**** Page extract ****

Dead Inside


In Season One of TheWalking Dead, the artistic team behind the popular series explained why zombie fiction is so popular with a simple spray-painted image which read: “Dead Inside.”  Why are zombies so popular?  The answer is obvious: we are the walking dead.  We do not need a zombie apocalypse.  We are a zombie apocalypse.  We are more disconnected from one another—while being more virtually connected--than ever before.  We disconnect ourselves from one another through technology, over-scheduling, over-working, and the global mindset and lifestyle we claim to enjoy.  We are all mindless strangers chomping our way through our world.  We consume, we waste, we negotiate our world-view, and we rarely really see one another anymore.  We have "othered" one another to the point of fearful suspicion.  Is it any wonder we subconsciously worry we might be consumed by one another?  I mean, after all, god forbid I actually speak to the girl in line in front of me at Starbucks while I consume with the best of the undead.  Ever try making small talk with a stranger?  Unless they are over the age of 65, they are likely to look at you--if they look up from texting--as if you have grown a third ass.  They won't reply to you, but they will update their facebook status:  Tryin 2 get my black eye at SBUX n a freak in sweats is asking me about the weather.  Do we still have that?

**** The data ****

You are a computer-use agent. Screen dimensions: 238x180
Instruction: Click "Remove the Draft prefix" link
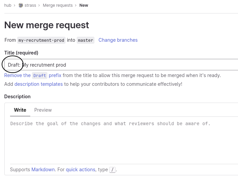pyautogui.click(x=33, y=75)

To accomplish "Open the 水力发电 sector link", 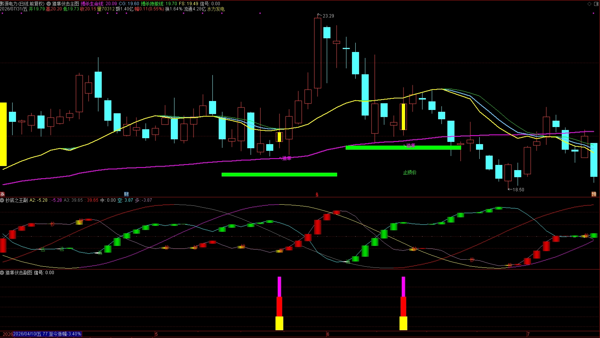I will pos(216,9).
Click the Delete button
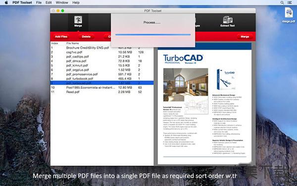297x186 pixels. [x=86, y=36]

****
**** The data ****

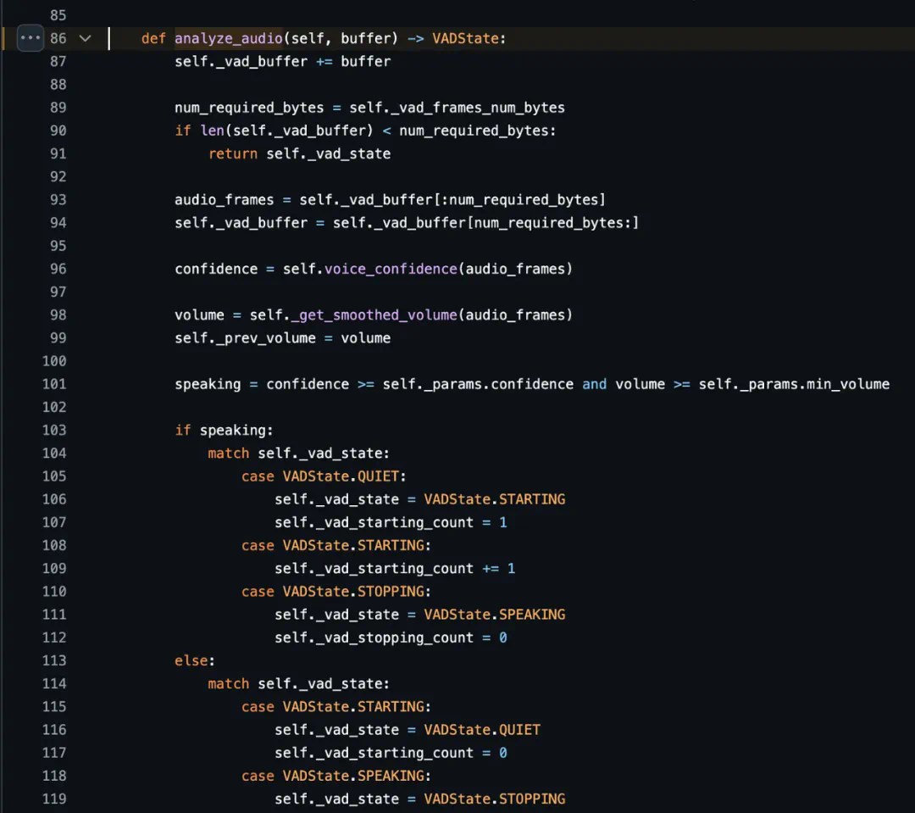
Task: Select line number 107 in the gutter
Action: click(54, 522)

****

▶ _Task directions_
Reproduce the "Dead Inside" essay at the top of the page word for word, from its title through its final question.

▶ _Task solution_
Dead Inside


In Season One of TheWalking Dead, the artistic team behind the popular series explained why zombie fiction is so popular with a simple spray-painted image which read: “Dead Inside.”  Why are zombies so popular?  The answer is obvious: we are the walking dead.  We do not need a zombie apocalypse.  We are a zombie apocalypse.  We are more disconnected from one another—while being more virtually connected--than ever before.  We disconnect ourselves from one another through technology, over-scheduling, over-working, and the global mindset and lifestyle we claim to enjoy.  We are all mindless strangers chomping our way through our world.  We consume, we waste, we negotiate our world-view, and we rarely really see one another anymore.  We have "othered" one another to the point of fearful suspicion.  Is it any wonder we subconsciously worry we might be consumed by one another?  I mean, after all, god forbid I actually speak to the girl in line in front of me at Starbucks while I consume with the best of the undead.  Ever try making small talk with a stranger?  Unless they are over the age of 65, they are likely to look at you--if they look up from texting--as if you have grown a third ass.  They won't reply to you, but they will update their facebook status:  Tryin 2 get my black eye at SBUX n a freak in sweats is asking me about the weather.  Do we still have that?